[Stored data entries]
BEGIN

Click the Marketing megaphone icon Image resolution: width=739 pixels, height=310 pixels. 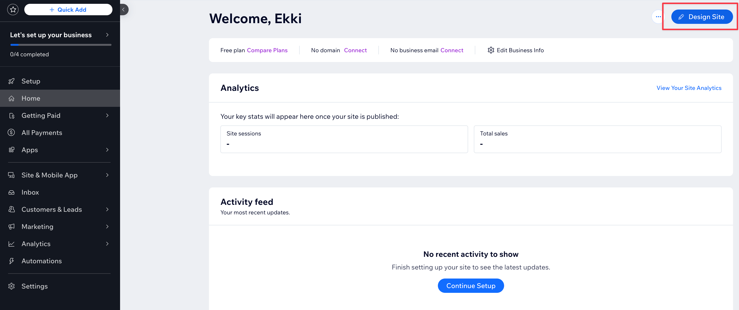(x=11, y=226)
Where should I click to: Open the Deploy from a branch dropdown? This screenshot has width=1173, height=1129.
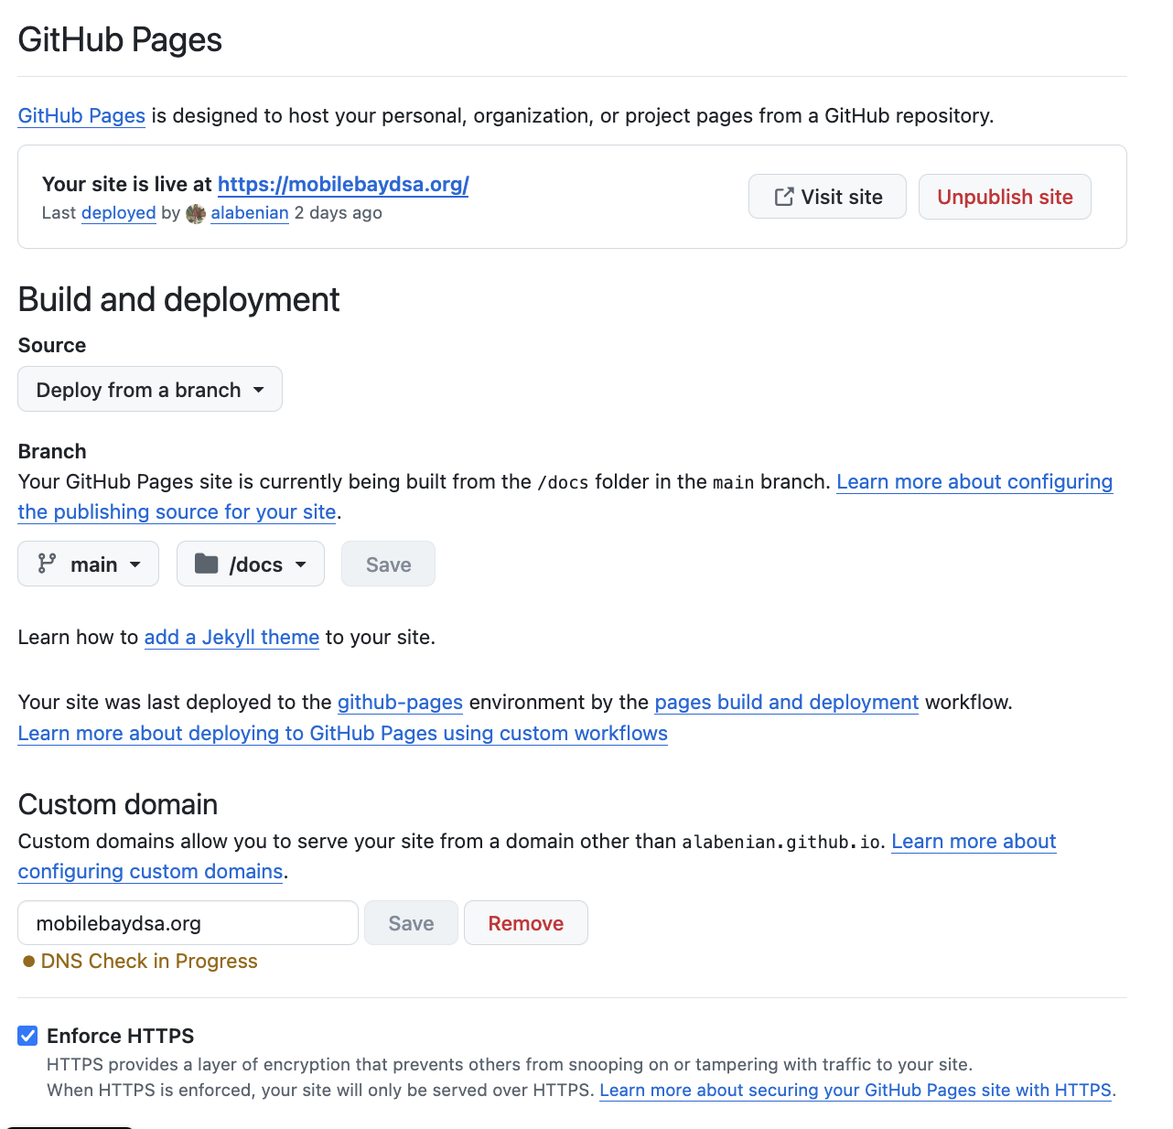point(150,390)
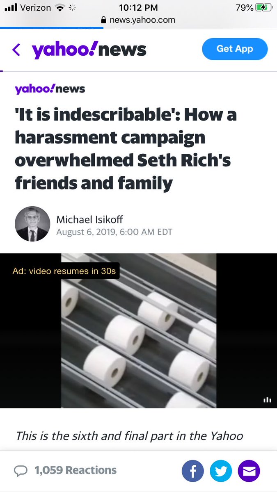Share article via Twitter icon
Screen dimensions: 277x492
click(x=221, y=471)
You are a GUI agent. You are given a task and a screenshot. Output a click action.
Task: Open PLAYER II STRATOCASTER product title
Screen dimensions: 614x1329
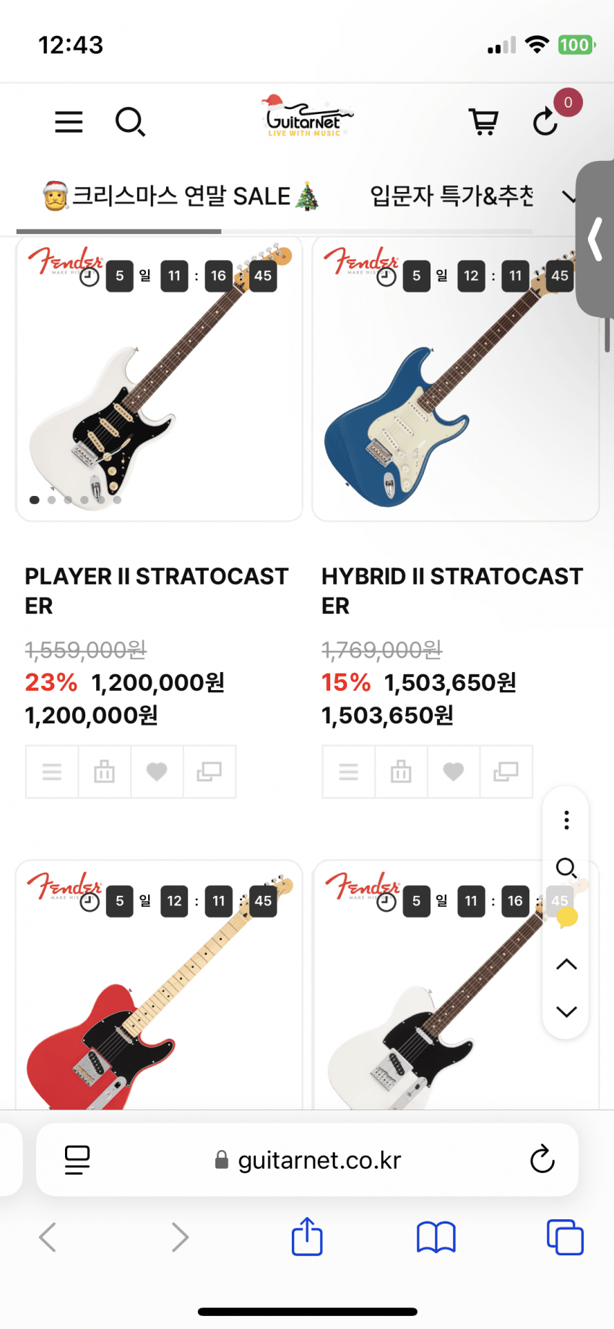(x=157, y=590)
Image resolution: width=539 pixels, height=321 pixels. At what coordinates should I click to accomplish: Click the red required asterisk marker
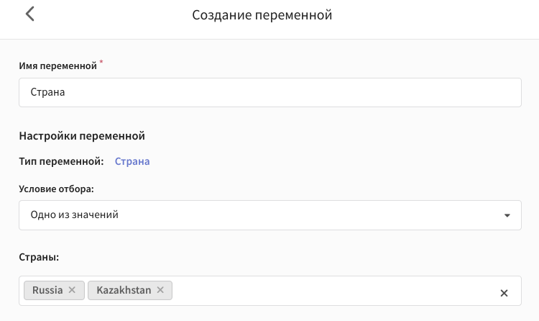(101, 62)
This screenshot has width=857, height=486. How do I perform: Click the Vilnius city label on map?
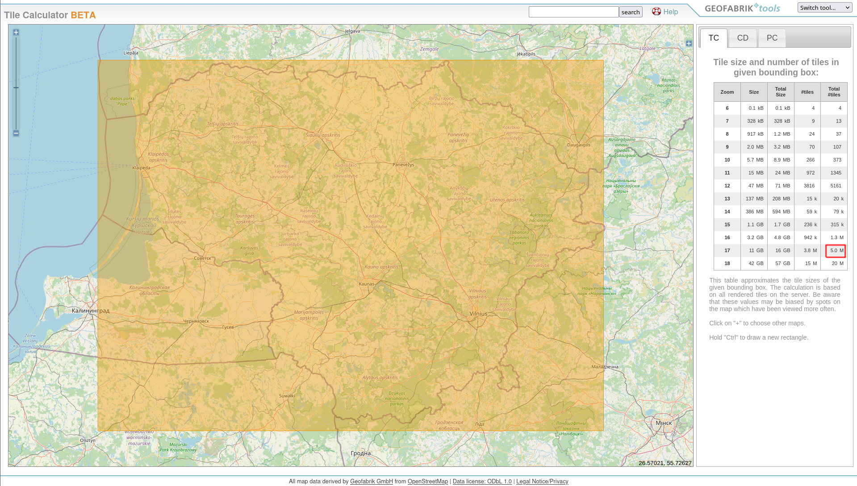(x=478, y=314)
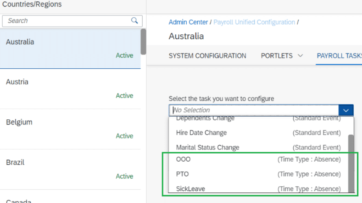Switch to the Payroll Tasks tab
The image size is (362, 203).
click(x=339, y=56)
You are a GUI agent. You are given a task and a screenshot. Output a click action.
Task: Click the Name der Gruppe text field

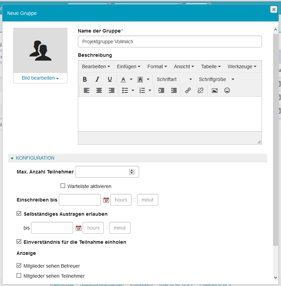tap(170, 42)
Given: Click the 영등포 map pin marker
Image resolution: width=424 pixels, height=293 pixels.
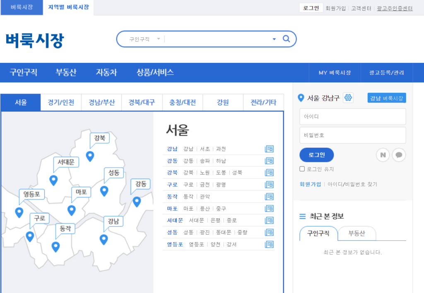Looking at the screenshot, I should (x=19, y=212).
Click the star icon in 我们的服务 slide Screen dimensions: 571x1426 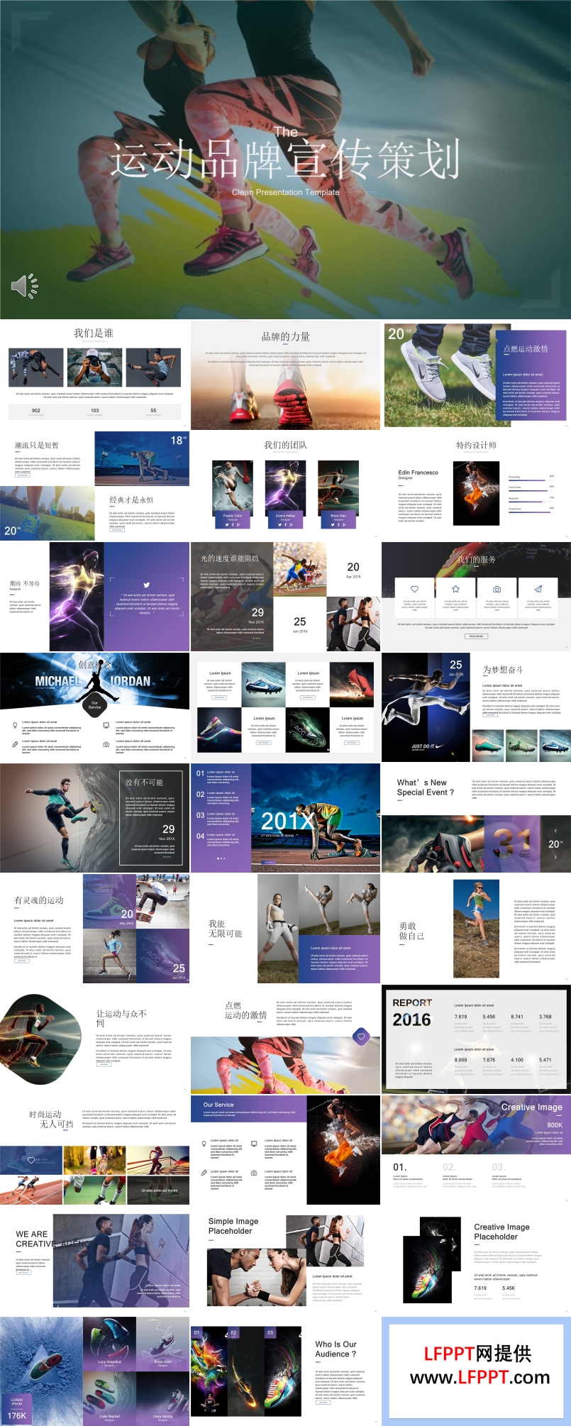pos(455,589)
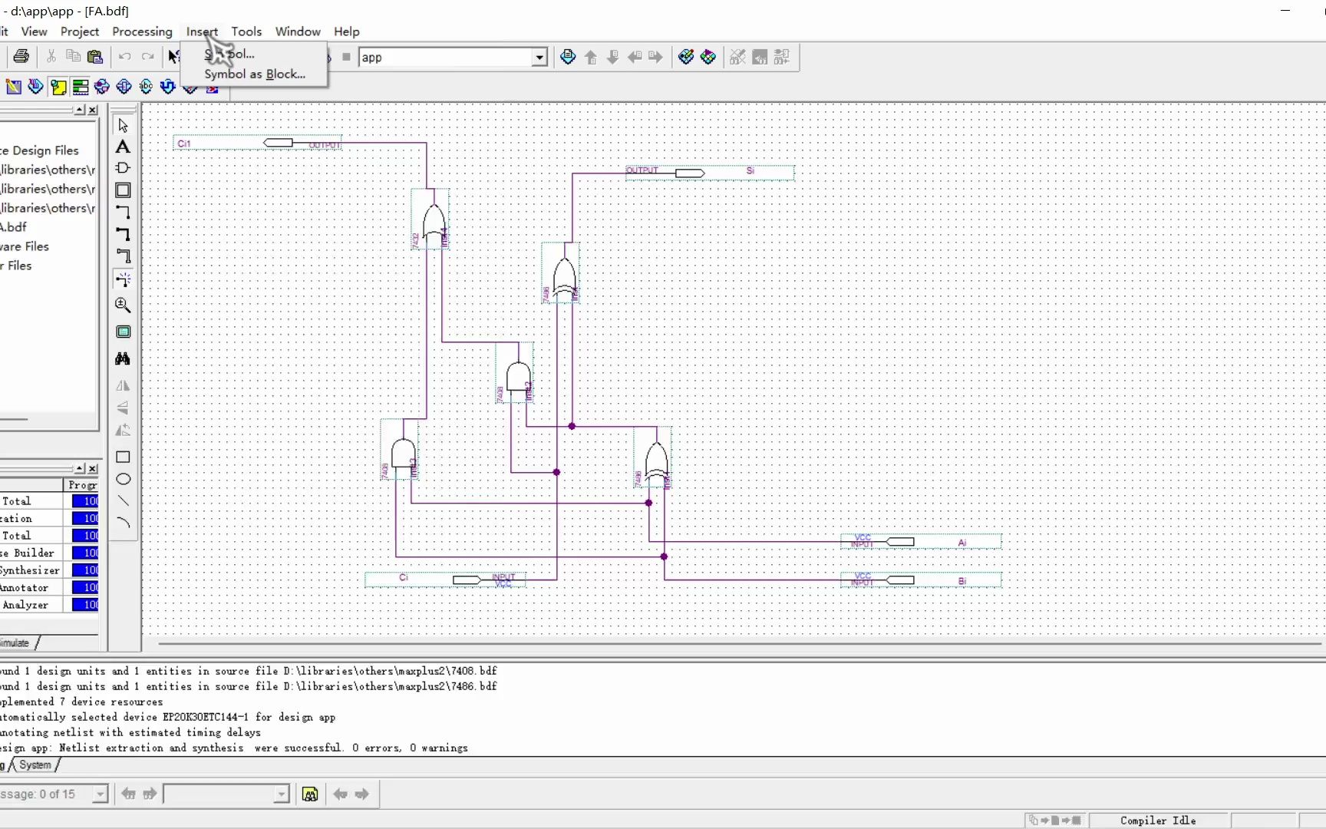Image resolution: width=1326 pixels, height=829 pixels.
Task: Switch to the System messages tab
Action: point(35,765)
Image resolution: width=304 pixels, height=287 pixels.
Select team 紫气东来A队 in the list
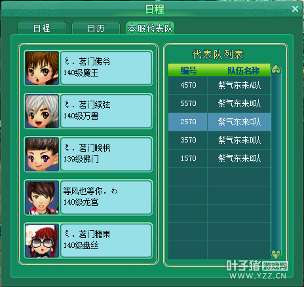(219, 85)
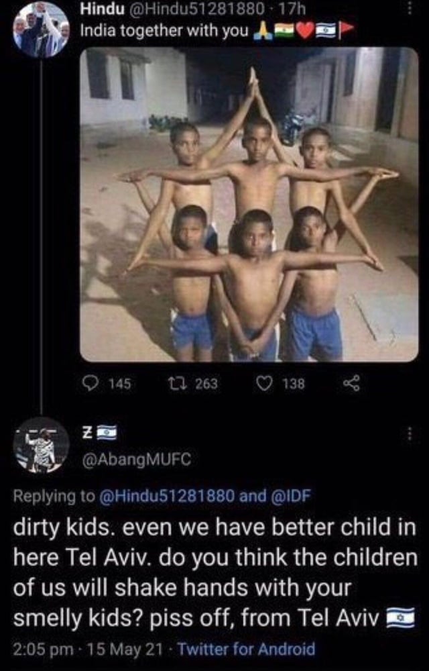Open the attached photo of the boys
Screen dimensions: 429x671
tap(249, 204)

END

**Task objective**
What must be output is the exact run of lines from the one holding "Image resolution: width=304" through the end of the entries above, both ends included, minus the pictures.

**Response to this task**
Image resolution: width=304 pixels, height=287 pixels.
Select team 紫气东来A队 in the list
(219, 85)
Open the attached photo of the boys
Screen dimensions: 429x671
tap(249, 204)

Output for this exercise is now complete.